== Aim of the exercise ==
Copy every line in the records below that contains the word "Collapse".

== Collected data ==

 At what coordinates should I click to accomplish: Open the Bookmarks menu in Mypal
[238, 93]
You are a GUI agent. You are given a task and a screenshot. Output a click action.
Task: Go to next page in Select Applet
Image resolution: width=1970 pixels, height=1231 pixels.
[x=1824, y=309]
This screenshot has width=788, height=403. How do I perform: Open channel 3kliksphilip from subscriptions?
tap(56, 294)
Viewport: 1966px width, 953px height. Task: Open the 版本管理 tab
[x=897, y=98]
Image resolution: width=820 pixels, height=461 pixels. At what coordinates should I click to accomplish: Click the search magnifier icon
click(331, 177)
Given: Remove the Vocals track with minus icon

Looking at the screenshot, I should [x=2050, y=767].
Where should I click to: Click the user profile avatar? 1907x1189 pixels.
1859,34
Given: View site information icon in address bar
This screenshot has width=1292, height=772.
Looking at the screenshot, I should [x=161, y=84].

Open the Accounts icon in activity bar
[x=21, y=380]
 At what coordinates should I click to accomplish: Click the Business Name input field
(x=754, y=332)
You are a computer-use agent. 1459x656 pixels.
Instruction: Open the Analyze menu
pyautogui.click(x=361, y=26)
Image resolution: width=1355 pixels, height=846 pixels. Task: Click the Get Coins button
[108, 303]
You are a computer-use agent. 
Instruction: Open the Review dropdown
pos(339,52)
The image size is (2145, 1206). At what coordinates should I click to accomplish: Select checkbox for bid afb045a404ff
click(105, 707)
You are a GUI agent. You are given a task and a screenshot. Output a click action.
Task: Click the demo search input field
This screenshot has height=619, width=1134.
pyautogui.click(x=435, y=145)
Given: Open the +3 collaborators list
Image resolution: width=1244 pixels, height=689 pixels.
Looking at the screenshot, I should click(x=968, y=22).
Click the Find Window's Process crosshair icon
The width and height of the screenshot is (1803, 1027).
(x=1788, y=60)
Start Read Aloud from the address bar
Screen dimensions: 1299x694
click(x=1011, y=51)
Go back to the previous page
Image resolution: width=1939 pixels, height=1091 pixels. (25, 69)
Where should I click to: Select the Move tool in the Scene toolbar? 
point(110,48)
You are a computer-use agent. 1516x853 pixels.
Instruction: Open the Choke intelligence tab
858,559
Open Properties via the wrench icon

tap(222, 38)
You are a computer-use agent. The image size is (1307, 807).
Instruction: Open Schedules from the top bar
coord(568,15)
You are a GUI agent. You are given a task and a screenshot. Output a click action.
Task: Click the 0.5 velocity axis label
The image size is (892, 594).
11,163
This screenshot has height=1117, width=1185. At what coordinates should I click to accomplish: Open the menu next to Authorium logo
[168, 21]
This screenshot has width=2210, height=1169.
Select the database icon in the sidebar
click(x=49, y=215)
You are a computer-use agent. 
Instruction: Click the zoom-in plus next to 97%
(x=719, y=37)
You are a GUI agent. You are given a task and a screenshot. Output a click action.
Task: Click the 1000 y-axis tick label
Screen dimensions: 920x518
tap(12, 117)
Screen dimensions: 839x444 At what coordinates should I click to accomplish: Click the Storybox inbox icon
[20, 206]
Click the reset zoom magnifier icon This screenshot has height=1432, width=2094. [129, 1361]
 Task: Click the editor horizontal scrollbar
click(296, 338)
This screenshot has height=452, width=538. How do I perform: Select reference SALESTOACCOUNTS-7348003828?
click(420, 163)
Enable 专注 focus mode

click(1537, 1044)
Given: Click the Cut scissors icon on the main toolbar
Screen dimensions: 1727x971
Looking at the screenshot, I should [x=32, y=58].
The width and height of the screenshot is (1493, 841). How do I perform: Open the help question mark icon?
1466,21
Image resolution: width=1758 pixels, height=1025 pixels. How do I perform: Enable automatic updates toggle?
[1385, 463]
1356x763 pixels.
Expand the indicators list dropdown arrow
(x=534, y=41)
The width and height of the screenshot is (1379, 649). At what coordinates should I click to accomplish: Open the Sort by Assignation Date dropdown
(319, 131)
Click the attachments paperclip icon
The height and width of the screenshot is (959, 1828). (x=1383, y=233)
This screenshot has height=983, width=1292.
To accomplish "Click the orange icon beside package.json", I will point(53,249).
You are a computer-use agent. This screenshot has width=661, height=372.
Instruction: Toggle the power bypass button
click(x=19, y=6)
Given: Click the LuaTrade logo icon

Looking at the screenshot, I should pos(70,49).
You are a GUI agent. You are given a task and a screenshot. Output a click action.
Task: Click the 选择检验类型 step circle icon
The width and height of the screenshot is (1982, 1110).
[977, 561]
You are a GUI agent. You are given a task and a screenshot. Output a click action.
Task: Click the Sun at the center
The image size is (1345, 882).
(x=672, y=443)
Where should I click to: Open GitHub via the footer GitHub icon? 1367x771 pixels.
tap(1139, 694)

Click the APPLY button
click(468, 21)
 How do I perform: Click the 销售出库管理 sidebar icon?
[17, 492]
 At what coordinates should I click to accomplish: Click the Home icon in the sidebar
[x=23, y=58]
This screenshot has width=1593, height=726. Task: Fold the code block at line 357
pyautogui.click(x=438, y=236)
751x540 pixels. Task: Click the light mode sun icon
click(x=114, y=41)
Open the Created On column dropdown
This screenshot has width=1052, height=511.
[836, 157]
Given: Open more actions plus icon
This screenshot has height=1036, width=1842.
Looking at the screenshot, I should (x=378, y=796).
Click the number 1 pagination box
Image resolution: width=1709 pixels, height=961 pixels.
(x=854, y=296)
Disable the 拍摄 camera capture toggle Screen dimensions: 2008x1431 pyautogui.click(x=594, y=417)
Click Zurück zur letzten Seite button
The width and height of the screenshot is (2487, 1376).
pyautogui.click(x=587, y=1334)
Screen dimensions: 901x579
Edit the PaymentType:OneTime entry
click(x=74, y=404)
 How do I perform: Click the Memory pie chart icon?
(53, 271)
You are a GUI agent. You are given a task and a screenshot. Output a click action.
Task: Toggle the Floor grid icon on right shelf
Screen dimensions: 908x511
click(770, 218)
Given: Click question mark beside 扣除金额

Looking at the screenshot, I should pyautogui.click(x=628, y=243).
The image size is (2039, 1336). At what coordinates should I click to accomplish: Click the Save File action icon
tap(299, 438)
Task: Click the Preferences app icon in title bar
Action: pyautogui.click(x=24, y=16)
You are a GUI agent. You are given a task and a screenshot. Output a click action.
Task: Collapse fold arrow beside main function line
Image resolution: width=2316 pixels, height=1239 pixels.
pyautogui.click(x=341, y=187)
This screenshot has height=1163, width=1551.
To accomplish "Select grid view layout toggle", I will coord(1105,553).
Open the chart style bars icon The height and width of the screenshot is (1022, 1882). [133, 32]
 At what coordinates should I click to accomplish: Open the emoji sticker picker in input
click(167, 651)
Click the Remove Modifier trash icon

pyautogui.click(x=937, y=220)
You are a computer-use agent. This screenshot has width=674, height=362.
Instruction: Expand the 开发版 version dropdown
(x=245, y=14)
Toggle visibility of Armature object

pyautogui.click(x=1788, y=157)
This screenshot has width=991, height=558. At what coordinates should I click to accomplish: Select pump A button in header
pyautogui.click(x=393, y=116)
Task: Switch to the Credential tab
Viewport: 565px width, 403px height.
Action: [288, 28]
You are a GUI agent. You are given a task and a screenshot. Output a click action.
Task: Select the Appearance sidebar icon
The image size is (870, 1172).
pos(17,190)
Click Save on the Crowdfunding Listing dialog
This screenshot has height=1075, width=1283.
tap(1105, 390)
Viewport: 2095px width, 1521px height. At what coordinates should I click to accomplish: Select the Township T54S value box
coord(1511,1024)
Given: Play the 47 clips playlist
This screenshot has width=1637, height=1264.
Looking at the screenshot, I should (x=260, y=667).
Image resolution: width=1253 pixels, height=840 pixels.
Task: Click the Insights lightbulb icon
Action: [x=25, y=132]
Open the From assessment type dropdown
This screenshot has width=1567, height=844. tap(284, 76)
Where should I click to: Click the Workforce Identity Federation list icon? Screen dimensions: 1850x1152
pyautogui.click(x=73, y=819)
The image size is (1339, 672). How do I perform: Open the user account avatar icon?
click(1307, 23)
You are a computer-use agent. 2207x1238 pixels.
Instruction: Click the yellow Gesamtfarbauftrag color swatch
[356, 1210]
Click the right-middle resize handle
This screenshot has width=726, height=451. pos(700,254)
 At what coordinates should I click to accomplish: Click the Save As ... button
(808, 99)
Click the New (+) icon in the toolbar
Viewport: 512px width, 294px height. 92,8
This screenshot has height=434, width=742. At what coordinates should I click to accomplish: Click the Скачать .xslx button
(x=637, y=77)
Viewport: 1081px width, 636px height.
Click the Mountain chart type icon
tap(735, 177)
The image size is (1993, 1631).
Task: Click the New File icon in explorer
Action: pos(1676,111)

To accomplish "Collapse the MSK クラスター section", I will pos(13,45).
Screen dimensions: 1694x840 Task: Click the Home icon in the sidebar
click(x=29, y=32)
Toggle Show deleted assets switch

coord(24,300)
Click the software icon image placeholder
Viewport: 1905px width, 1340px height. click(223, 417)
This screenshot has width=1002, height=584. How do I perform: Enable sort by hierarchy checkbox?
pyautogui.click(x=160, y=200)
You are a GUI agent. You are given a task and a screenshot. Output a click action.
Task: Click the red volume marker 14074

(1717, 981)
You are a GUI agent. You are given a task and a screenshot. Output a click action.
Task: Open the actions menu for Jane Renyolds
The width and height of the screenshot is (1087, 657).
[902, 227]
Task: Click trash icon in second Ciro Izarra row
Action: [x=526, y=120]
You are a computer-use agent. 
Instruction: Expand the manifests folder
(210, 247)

== Written reply ==
Task: Collapse fold arrow beside main function line
To accomplish "Collapse the MSK クラスター section", I will pos(13,45).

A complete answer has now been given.